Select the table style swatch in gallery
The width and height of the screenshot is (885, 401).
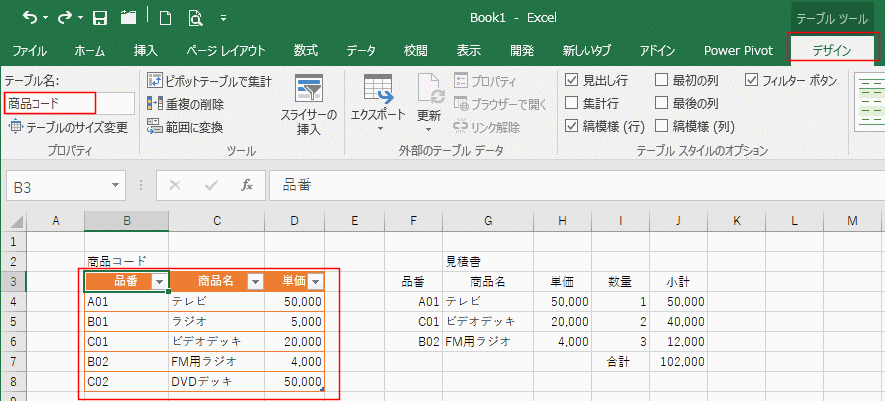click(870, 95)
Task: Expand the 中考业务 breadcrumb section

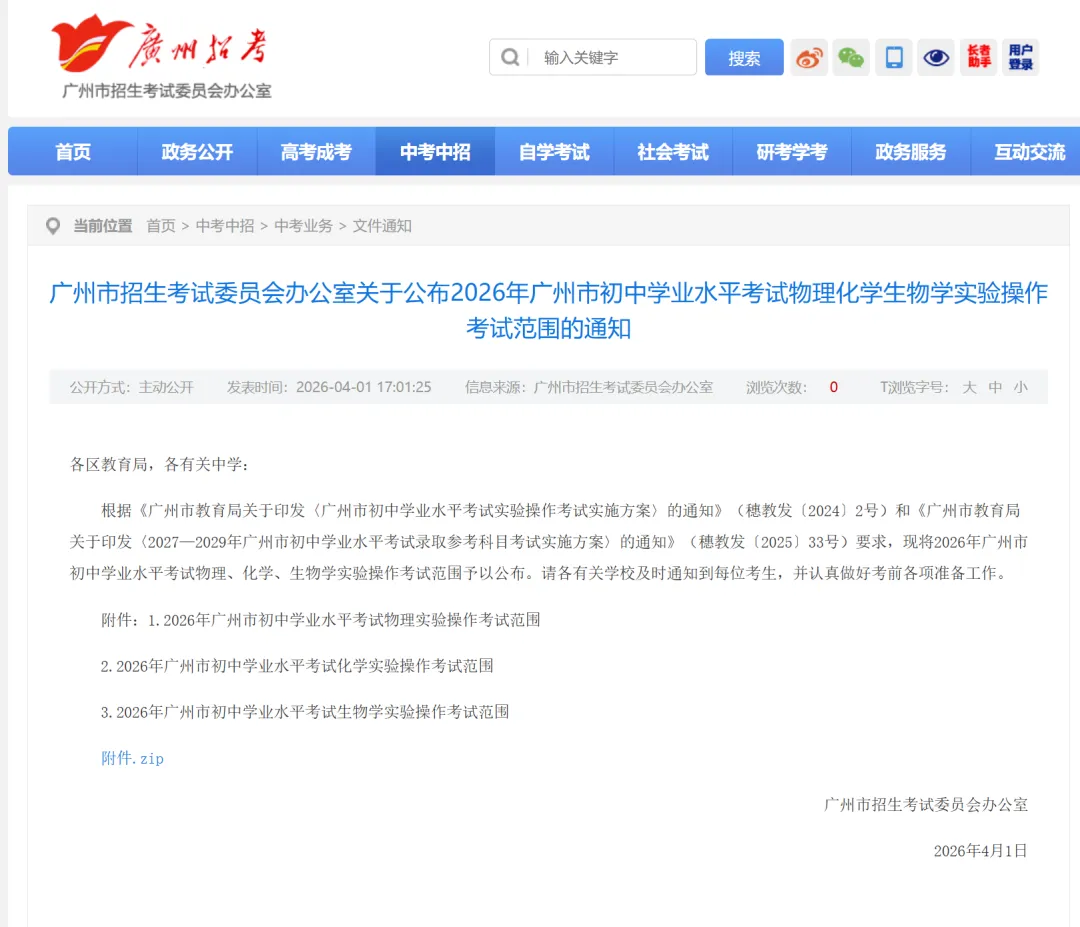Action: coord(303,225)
--
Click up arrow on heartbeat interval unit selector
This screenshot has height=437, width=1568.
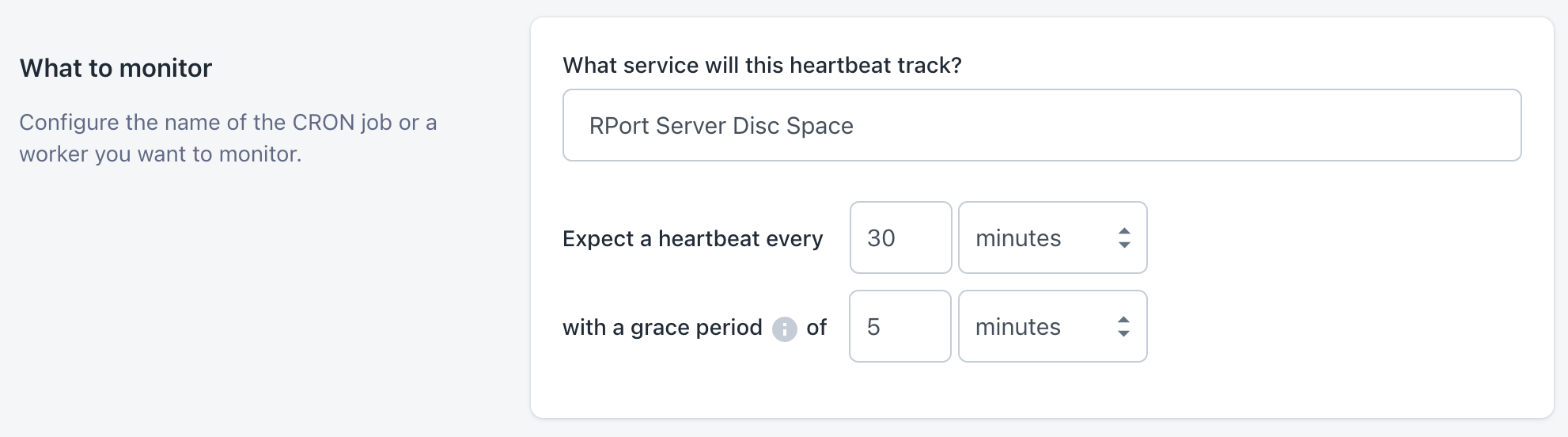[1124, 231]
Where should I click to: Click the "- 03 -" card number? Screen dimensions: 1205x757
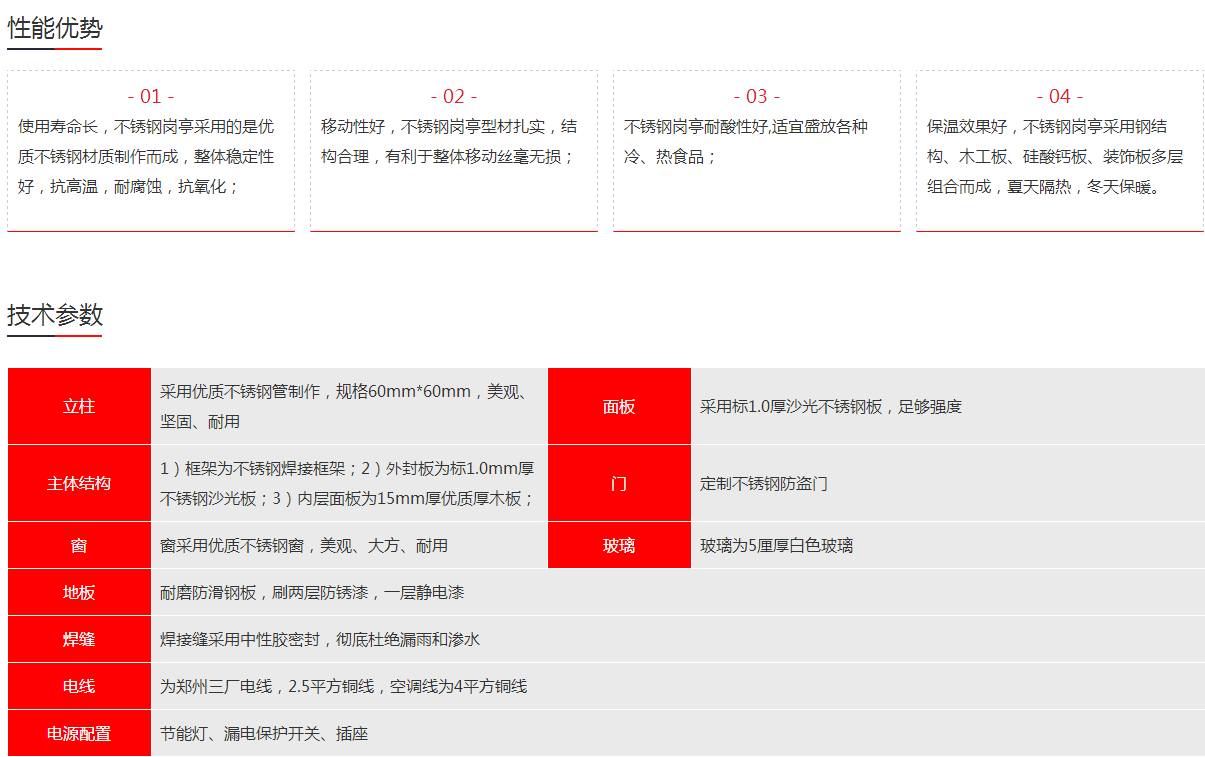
...
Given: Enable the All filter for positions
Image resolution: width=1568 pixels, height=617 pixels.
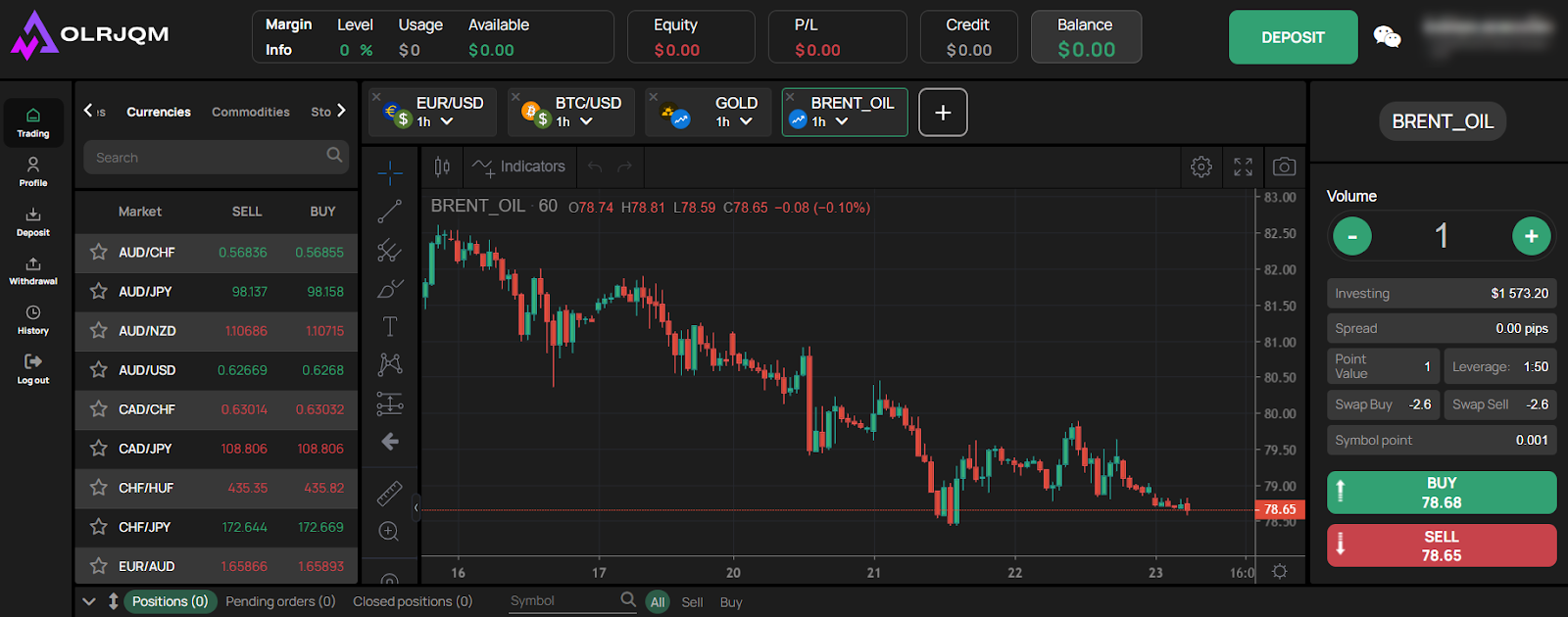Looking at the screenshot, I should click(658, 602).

• [Work instructions]: Using the listing above, repeat word for word each line from the one with "This screenshot has height=437, width=1568." down to the one with "Where should I", both included. Omit all pictures.

• [Reply]:
This screenshot has height=437, width=1568.
[1124, 231]
Where should I click to: Click the "- 03 -" card number? Screen dimensions: 1205x757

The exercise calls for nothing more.